What you need to do ▸ The response must match the data below exactly, line for line.

Collected data:
Content starts
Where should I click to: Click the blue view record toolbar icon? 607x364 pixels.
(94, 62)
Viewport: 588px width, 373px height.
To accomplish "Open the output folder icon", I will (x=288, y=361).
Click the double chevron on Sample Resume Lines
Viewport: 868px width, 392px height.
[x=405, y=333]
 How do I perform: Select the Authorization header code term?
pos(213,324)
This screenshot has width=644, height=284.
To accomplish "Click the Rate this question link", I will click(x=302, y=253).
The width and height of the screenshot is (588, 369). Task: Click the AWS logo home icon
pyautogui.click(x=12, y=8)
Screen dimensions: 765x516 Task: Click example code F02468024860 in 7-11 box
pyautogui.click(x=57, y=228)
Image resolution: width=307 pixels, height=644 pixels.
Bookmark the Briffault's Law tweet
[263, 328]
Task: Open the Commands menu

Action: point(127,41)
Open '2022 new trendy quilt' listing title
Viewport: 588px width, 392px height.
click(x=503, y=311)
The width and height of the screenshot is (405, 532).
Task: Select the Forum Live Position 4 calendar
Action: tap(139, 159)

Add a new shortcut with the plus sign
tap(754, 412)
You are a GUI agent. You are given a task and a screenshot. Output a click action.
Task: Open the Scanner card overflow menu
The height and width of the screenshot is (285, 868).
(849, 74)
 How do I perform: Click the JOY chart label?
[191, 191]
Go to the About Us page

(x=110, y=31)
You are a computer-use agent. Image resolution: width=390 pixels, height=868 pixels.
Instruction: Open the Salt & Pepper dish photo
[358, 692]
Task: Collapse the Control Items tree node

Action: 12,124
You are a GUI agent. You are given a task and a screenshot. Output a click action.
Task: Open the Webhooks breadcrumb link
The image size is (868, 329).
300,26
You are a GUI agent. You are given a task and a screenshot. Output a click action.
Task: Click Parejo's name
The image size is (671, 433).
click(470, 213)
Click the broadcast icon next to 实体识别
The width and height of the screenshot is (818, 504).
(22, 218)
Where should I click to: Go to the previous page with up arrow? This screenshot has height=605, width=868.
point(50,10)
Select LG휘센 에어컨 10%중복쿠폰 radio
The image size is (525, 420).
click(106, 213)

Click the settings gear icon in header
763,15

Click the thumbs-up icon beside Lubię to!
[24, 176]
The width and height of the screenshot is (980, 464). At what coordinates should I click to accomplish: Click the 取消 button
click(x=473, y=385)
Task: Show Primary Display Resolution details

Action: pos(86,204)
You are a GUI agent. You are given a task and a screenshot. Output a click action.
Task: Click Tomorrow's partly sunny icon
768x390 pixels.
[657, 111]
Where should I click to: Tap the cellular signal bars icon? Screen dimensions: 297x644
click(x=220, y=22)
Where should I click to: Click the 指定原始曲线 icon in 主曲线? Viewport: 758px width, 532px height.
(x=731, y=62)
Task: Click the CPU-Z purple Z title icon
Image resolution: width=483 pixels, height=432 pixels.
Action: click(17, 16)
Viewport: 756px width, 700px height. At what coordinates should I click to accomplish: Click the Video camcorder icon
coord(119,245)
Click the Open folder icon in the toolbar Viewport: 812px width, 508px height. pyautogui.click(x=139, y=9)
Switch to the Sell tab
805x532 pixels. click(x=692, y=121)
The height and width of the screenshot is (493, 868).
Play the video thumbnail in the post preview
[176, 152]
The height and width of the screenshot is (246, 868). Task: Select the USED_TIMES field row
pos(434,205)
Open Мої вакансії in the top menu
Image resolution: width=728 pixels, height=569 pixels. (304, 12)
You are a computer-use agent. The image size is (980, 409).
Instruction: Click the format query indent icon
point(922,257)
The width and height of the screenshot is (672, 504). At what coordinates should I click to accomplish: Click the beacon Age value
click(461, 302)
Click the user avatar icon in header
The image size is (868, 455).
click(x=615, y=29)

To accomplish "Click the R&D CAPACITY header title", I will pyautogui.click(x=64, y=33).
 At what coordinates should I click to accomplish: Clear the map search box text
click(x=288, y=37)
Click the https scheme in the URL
Content ends
Output of the task ▸
Where should I click to: Click the blue view record toolbar icon? 607x364 pixels.
(94, 62)
Viewport: 588px width, 373px height.
To accomplish "Open the output folder icon", I will (x=288, y=361).
Click the double chevron on Sample Resume Lines
Viewport: 868px width, 392px height.
[x=405, y=333]
 How do I perform: Select the Authorization header code term?
pos(213,324)
This screenshot has width=644, height=284.
To accomplish "Click the Rate this question link", I will click(x=302, y=253).
The width and height of the screenshot is (588, 369). Task: Click the AWS logo home icon
pyautogui.click(x=12, y=8)
Screen dimensions: 765x516 Task: Click example code F02468024860 in 7-11 box
pyautogui.click(x=57, y=228)
Image resolution: width=307 pixels, height=644 pixels.
Bookmark the Briffault's Law tweet
[263, 328]
Task: Open the Commands menu

Action: point(127,41)
Open '2022 new trendy quilt' listing title
Viewport: 588px width, 392px height.
click(x=503, y=311)
The width and height of the screenshot is (405, 532).
Task: Select the Forum Live Position 4 calendar
Action: tap(139, 159)

Add a new shortcut with the plus sign
tap(754, 412)
You are a GUI agent. You are given a task and a screenshot. Output a click action.
Task: Open the Scanner card overflow menu
The height and width of the screenshot is (285, 868).
(849, 74)
 How do I perform: Click the JOY chart label?
[191, 191]
Go to the About Us page

(x=110, y=31)
You are a computer-use agent. Image resolution: width=390 pixels, height=868 pixels.
Instruction: Open the Salt & Pepper dish photo
[358, 692]
Task: Collapse the Control Items tree node

Action: 12,124
You are a GUI agent. You are given a task and a screenshot. Output a click action.
Task: Open the Webhooks breadcrumb link
The image size is (868, 329).
300,26
You are a GUI agent. You are given a task and a screenshot. Output a click action.
Task: Click Parejo's name
The image size is (671, 433).
click(470, 213)
Click the broadcast icon next to 实体识别
The width and height of the screenshot is (818, 504).
(22, 218)
Where should I click to: Go to the previous page with up arrow? This screenshot has height=605, width=868.
point(50,10)
Select LG휘센 에어컨 10%중복쿠폰 radio
The image size is (525, 420).
click(106, 213)

Click the settings gear icon in header
763,15

Click the thumbs-up icon beside Lubię to!
[24, 176]
The width and height of the screenshot is (980, 464). At what coordinates should I click to accomplish: Click the 取消 button
click(x=473, y=385)
Task: Show Primary Display Resolution details

Action: pos(86,204)
You are a GUI agent. You are given a task and a screenshot. Output a click action.
Task: Click Tomorrow's partly sunny icon
768x390 pixels.
[657, 111]
Where should I click to: Tap the cellular signal bars icon? Screen dimensions: 297x644
click(x=220, y=22)
Where should I click to: Click the 指定原始曲线 icon in 主曲线? Viewport: 758px width, 532px height.
(x=731, y=62)
Task: Click the CPU-Z purple Z title icon
Image resolution: width=483 pixels, height=432 pixels.
Action: click(17, 16)
Viewport: 756px width, 700px height. At what coordinates should I click to accomplish: Click the Video camcorder icon
coord(119,245)
Click the Open folder icon in the toolbar Viewport: 812px width, 508px height. pyautogui.click(x=139, y=9)
Switch to the Sell tab
805x532 pixels. click(x=692, y=121)
The height and width of the screenshot is (493, 868).
Play the video thumbnail in the post preview
[176, 152]
The height and width of the screenshot is (246, 868). Task: Select the USED_TIMES field row
pos(434,205)
Open Мої вакансії in the top menu
Image resolution: width=728 pixels, height=569 pixels. (304, 12)
You are a computer-use agent. The image size is (980, 409).
Instruction: Click the format query indent icon
point(922,257)
The width and height of the screenshot is (672, 504). At what coordinates should I click to accomplish: Click the beacon Age value
click(461, 302)
Click the user avatar icon in header
The image size is (868, 455).
click(x=615, y=29)

To accomplish "Click the R&D CAPACITY header title", I will pyautogui.click(x=64, y=33).
 At what coordinates should I click to accomplish: Clear the map search box text
click(x=288, y=37)
Click the https scheme in the URL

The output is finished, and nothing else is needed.